2.Accrued Paid Time Off and Salary. The Company paid Employee all accrued and unused vacation days (13.75 days) that Employee earned through the Resignation Date, subject to standard payroll deductions and withholdings. The Company also paid Employee $32,169.32, an amount reflecting all accrued salary (minus standard payroll deductions and withholdings) through the Resignation Date. Employee received these payments regardless of whether Employee signs this Agreement on the Resignation Date. Employee acknowledges that these payments fully satisfy the Company’s obligation to Employee regarding the payment of Employee’s accrued salary and benefits.

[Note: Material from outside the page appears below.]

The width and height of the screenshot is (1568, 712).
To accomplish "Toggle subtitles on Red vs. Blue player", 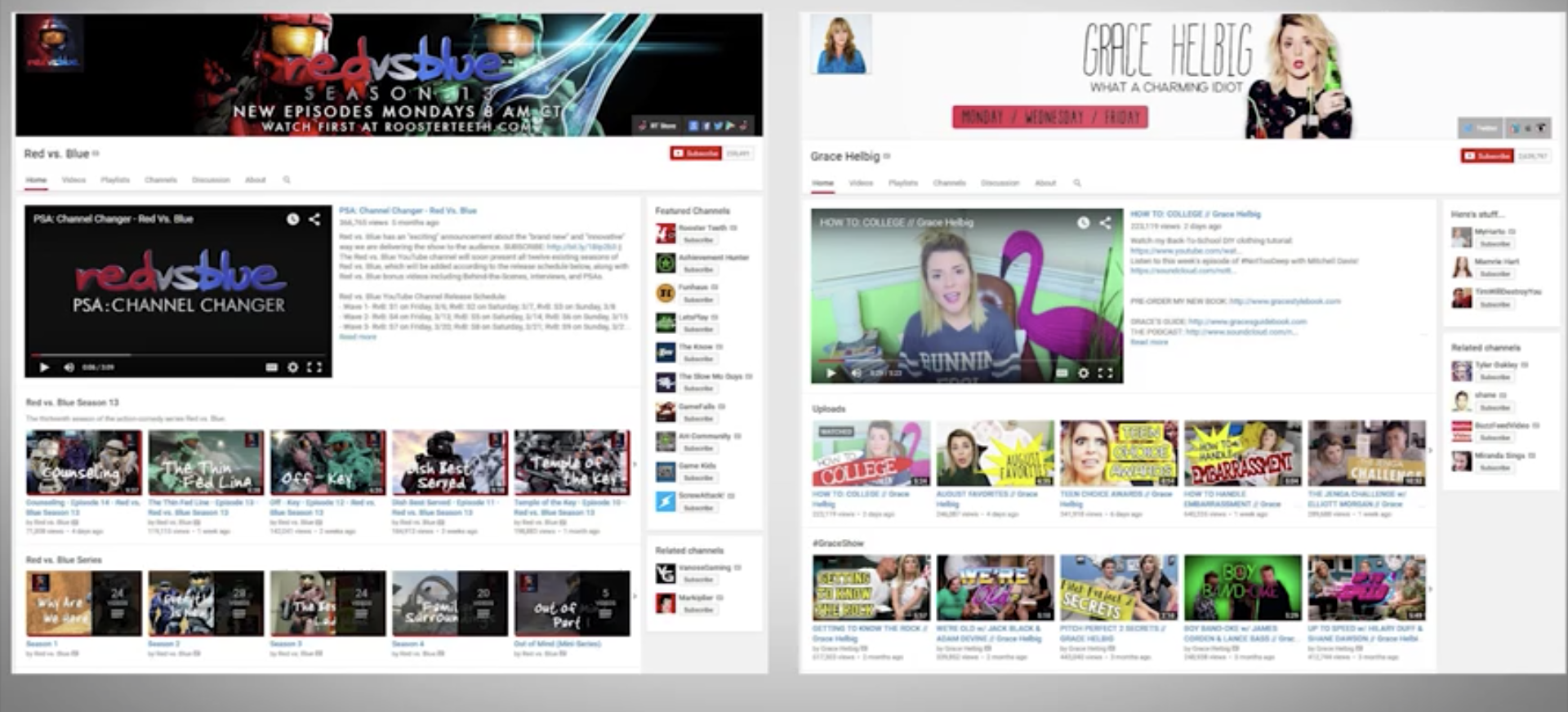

3.Benefits. Employee’s health insurance benefits shall cease on the last day of the month in which the Resignation Date occurs, subject to Employee’s right to continue Employee’s health insurance under COBRA or comparable state law, if applicable. Employee’s participation in all benefits and incidents of employment, including, but not limited to, vesting in stock options, and the accrual of bonuses, vacation, and paid time off, ceased as of the Resignation Date.
4.Payment of Salary and Receipt of All Benefits. Employee acknowledges and represents that, other than the consideration set forth in this Agreement, the Company and its agents have paid or provided all salary, wages, bonuses, accrued vacation/paid time off, notice periods, premiums, leaves, housing allowances, relocation costs, interest, severance, outplacement costs, fees, reimbursable expenses, commissions, stock, stock options, vesting, and any and all other benefits and compensation due to Employee. Employee
acknowledges and agrees that Employee has not vested in any stock, restricted stock, or stock options and is not otherwise entitled to any stock, restricted stock, stock options, or other Company equity.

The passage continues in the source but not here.